[Data to examine]:
= Beginning of Section =
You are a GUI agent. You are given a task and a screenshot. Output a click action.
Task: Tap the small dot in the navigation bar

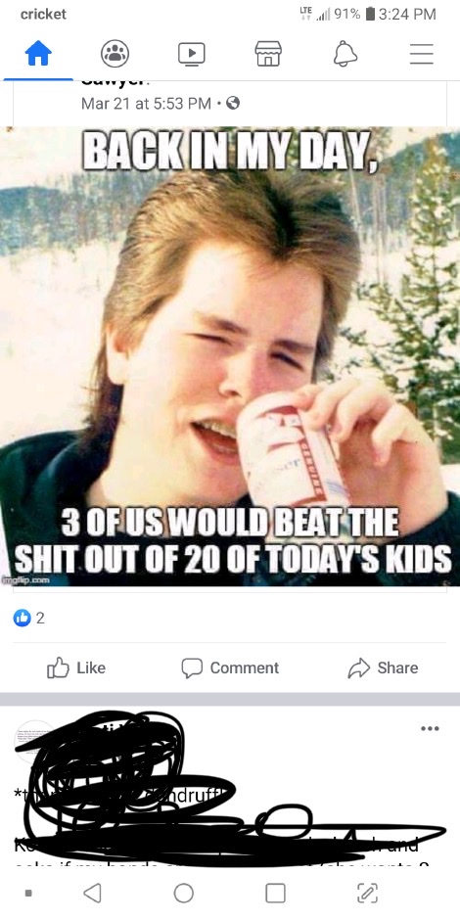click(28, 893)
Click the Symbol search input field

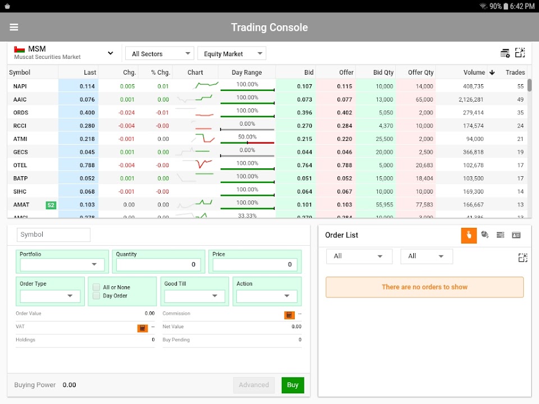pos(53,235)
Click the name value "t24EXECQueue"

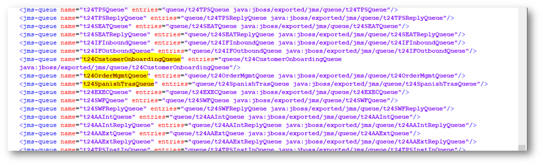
= End of Section =
= Beginning of Section =
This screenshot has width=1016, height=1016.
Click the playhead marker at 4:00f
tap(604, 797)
= End of Section =
[What you are asked to do]:
In the data above, find the line containing "You are a GUI" and the line containing "Click the name". Copy exactly the stretch from the first through the second, both included, leaving out any picture.

[Result of the task]:
You are a GUI agent. You are given a task and a screenshot. Output a click action.
Task: Tap the small dot in the navigation bar

click(28, 893)
Click the Symbol search input field

pos(53,235)
Click the name value "t24EXECQueue"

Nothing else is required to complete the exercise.